Толкин и Великая война. На пороге Средиземья (Гарт) - страница 143

Капитан, возглавлявший вылазку фузилёров, на следующее утро доставил еще несколько пленных. Когда он возвращался в свой окоп, пуля снайпера пробила ему голову. Весь день дождь, туман и дым препятствовали использованию зрительных средств связи. Снаряжение Толкина чудом пополнилось новым портативным телеграфным аппаратом Морзе – им можно было пользоваться свободно, в отличие от обычного полевого телефона, сигнал которого уходил в землю и с легкостью прослушивался. Однако «фуллерфон»[93] представлял собою устройство довольно сложное, и в любом случае линия, протянутая через лес, то и дело обрывалась под шквальным огнем.

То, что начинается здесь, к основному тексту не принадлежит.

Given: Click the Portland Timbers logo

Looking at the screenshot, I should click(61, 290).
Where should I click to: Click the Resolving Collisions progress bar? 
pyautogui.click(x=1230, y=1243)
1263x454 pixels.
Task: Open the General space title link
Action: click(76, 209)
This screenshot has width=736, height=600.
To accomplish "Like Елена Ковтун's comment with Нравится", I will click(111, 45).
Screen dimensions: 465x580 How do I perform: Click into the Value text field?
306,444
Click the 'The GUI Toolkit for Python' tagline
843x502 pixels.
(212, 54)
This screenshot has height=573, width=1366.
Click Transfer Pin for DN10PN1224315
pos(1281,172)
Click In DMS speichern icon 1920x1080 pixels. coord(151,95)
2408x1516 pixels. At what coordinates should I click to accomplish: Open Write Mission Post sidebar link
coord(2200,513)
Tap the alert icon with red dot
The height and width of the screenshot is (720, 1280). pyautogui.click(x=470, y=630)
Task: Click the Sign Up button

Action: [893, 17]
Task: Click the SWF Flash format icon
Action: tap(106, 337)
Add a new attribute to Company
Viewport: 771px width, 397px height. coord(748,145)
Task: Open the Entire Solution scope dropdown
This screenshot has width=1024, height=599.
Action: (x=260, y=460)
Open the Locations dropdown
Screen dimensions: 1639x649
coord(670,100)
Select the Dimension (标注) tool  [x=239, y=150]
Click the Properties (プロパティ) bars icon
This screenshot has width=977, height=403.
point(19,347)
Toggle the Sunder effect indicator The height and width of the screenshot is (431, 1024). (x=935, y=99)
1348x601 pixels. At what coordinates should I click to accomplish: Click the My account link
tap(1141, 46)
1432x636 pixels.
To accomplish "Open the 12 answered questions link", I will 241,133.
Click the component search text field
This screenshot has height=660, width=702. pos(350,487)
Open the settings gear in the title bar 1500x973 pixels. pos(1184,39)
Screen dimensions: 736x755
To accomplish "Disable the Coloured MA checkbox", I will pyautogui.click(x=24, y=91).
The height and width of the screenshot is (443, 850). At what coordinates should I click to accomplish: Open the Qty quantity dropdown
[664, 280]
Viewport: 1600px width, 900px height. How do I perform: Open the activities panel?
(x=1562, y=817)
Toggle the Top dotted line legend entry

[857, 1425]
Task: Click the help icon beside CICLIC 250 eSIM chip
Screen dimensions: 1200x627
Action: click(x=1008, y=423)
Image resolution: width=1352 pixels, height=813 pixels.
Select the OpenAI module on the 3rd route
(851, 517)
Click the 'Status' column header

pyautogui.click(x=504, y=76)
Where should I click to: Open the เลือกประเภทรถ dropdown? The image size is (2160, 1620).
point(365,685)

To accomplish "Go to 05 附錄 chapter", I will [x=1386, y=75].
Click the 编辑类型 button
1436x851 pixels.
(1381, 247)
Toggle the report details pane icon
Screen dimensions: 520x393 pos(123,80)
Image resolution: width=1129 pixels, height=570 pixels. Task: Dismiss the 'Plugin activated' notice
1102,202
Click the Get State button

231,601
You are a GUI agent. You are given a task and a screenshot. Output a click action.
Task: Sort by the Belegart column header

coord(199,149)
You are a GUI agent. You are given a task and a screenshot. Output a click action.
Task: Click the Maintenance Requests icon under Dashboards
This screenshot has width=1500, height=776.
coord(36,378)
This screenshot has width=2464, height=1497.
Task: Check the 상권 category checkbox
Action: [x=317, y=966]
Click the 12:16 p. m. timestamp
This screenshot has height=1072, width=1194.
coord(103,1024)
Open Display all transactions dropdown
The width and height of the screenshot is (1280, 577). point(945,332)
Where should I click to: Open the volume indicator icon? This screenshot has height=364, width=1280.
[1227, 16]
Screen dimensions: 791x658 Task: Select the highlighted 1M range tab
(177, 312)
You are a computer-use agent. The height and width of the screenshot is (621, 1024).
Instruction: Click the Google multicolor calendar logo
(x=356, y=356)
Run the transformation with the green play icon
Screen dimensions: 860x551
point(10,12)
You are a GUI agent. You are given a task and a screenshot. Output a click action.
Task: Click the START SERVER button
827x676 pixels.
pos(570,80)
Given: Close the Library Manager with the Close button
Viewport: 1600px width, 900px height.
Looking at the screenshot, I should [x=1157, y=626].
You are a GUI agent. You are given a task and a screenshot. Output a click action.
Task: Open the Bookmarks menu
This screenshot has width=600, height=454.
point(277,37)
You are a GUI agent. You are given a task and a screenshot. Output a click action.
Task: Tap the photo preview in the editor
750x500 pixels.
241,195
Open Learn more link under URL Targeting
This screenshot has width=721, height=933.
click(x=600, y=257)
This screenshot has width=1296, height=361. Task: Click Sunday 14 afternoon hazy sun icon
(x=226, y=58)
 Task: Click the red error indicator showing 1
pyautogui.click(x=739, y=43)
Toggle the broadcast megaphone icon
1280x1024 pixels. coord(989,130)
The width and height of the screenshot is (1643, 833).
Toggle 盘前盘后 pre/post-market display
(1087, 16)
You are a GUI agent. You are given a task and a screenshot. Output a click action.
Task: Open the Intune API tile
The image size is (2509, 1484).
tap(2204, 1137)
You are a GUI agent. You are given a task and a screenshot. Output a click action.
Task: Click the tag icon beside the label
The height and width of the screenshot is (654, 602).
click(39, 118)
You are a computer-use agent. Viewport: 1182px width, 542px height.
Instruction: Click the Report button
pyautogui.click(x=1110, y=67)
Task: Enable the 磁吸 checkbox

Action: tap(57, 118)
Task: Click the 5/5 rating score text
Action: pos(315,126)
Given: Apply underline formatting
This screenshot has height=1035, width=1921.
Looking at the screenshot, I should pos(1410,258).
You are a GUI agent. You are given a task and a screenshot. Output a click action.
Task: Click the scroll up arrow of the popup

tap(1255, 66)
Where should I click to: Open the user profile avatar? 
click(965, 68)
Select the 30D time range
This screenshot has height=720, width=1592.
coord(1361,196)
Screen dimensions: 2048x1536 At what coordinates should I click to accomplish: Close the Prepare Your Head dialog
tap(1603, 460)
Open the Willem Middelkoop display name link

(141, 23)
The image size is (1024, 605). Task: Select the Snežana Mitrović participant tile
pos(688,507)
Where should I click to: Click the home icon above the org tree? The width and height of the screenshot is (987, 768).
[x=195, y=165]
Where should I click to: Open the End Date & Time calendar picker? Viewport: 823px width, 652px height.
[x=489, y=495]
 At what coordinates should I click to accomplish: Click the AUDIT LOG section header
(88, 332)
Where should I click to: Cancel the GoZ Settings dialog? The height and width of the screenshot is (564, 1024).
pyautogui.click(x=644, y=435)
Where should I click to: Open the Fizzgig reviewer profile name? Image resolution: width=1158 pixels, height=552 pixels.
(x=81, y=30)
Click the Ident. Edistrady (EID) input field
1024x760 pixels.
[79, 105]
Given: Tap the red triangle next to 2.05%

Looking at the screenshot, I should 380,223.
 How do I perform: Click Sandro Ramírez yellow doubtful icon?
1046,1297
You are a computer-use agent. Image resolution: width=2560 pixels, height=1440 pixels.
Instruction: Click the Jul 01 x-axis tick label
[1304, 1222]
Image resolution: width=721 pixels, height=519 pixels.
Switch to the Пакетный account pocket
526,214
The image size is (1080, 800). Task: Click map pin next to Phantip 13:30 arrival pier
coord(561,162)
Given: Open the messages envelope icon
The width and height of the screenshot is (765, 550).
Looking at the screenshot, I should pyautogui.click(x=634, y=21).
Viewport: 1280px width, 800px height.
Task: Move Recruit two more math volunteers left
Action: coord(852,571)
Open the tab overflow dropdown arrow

Безусловно, снаряды находили и более страшные цели. Перед самой вылазкой рота «А» пробиралась через траншеи в лесу к переднему краю, когда руководящий продвижением субалтерн Роусон остановился потолковать с командиром, Бёрдом (тот уже вернулся из отпуска). Замыкающий Хакстейбл слышал их голоса, но вскорости от головы колонны пришло сообщение о том, что подразделение осталось без командования. Рядовой, находившийся рядом с Роусоном, рассказал, что едва они отошли от командира, как между ними разорвался снаряд: «Меня подбросило в воздух, но ни царапины не осталось… Как только я пришел в себя и отряхнулся, я оглянулся в поисках офицера, а его нигде нет». Взрывом Роусона буквально разорвало в клочья.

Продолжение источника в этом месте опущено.